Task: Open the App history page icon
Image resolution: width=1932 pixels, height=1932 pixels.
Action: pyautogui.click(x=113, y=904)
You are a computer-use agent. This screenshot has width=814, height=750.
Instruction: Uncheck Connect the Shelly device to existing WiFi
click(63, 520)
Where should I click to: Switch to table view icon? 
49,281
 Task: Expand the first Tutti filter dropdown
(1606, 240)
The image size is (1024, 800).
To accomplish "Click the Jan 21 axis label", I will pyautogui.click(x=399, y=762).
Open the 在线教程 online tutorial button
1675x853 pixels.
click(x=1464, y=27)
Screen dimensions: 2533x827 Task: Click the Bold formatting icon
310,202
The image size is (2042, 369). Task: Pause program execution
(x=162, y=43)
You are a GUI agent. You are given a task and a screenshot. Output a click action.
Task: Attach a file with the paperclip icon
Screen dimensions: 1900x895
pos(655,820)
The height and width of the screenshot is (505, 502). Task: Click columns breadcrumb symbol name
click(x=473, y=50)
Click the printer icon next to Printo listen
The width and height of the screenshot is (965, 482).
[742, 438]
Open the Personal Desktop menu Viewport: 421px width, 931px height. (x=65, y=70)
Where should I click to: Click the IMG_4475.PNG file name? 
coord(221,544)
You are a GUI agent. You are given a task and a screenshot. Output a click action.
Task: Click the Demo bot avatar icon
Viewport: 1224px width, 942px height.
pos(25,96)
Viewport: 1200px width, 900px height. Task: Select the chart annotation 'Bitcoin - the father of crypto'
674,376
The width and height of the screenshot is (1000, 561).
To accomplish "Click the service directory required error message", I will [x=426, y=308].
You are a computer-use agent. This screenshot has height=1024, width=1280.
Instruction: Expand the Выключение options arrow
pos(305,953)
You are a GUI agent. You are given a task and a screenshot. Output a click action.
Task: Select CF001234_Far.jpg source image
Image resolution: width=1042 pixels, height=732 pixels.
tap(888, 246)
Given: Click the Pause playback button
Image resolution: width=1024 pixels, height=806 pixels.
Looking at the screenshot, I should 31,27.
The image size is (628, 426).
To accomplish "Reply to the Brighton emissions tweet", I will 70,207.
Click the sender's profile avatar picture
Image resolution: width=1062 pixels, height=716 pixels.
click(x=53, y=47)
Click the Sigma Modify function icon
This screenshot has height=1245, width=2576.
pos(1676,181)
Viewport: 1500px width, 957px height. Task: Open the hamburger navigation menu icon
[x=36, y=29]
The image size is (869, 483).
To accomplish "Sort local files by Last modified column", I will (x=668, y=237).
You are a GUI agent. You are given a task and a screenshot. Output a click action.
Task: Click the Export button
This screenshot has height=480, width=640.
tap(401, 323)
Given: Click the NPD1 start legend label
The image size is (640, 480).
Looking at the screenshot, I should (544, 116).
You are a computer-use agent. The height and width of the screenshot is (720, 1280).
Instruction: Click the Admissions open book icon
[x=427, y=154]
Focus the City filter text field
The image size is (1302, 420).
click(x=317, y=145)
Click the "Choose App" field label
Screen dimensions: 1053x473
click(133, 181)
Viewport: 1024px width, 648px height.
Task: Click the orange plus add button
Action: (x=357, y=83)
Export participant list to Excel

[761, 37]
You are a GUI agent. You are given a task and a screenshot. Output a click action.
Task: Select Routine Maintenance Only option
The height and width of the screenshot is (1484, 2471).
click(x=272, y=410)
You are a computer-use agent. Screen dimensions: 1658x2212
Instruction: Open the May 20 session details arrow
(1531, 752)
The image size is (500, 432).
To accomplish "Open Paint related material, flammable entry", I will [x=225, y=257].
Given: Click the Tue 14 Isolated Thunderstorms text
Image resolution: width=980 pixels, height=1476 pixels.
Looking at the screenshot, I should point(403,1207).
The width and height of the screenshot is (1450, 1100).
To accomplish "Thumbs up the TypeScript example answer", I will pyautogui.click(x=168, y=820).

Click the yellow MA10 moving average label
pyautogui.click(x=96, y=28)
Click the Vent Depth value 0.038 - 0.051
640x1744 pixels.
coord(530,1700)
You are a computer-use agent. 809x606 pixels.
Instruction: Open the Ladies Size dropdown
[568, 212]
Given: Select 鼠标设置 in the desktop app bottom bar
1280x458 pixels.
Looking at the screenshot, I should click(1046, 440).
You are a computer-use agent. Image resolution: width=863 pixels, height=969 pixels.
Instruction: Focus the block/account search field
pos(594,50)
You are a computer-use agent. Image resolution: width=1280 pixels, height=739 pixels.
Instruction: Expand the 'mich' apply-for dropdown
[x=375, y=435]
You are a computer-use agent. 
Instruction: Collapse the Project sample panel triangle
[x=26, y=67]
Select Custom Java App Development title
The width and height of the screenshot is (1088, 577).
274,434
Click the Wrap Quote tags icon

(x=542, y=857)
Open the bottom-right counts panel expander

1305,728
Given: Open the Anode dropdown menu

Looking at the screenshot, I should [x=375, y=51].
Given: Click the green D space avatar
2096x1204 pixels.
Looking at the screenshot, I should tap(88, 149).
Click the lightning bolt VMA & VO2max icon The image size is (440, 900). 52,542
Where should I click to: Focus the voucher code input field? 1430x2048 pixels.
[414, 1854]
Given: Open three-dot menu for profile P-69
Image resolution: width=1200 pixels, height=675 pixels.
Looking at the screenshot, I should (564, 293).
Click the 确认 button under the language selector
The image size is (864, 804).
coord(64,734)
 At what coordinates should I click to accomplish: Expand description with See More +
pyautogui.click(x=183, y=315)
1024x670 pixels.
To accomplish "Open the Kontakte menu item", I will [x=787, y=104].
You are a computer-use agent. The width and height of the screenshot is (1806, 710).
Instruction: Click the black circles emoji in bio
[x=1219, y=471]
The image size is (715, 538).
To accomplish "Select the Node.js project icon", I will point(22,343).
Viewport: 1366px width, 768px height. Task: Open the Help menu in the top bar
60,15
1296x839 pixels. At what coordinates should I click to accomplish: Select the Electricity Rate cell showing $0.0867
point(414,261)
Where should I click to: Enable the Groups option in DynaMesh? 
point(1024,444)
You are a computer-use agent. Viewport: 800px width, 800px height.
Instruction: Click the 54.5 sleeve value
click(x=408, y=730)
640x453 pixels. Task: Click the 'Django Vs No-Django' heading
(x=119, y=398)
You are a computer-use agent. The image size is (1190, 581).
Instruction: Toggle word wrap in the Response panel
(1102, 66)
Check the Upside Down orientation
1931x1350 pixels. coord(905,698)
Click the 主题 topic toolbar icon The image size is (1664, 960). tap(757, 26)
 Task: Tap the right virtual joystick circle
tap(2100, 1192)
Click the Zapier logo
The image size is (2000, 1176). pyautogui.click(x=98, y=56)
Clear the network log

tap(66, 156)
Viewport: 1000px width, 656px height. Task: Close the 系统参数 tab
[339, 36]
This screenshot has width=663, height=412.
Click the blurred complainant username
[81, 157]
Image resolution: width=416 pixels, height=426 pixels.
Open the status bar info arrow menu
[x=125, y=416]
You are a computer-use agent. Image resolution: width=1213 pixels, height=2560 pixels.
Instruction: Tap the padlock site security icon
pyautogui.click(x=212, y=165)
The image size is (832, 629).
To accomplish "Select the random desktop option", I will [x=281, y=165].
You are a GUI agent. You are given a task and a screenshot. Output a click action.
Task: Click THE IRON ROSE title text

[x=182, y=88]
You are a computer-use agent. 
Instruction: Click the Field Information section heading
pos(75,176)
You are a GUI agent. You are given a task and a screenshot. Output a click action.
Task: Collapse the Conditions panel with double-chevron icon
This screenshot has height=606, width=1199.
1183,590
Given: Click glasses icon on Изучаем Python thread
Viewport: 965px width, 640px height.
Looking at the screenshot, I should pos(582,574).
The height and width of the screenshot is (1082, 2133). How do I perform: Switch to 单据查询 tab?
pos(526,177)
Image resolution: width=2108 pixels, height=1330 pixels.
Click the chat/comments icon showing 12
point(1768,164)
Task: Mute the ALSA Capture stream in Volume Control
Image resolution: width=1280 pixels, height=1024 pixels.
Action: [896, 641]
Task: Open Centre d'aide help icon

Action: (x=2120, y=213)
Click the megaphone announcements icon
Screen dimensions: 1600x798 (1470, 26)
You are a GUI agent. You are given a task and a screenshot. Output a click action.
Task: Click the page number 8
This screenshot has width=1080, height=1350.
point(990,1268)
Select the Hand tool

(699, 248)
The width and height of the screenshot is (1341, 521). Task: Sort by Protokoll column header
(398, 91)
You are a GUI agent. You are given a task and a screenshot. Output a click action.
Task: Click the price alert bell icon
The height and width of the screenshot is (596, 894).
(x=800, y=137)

§ **O que fazer**: Troque "icon" por "button" nos registros, do início até a linha que contém "(1606, 240)", e reescreva apenas essas linhas sem nenhuma outra alteração.

§ **Resultado da tarefa**:
Task: Open the App history page button
Image resolution: width=1932 pixels, height=1932 pixels.
Action: pyautogui.click(x=113, y=904)
You are a computer-use agent. This screenshot has width=814, height=750.
Instruction: Uncheck Connect the Shelly device to existing WiFi
click(63, 520)
Where should I click to: Switch to table view button? 
49,281
 Task: Expand the first Tutti filter dropdown
(1606, 240)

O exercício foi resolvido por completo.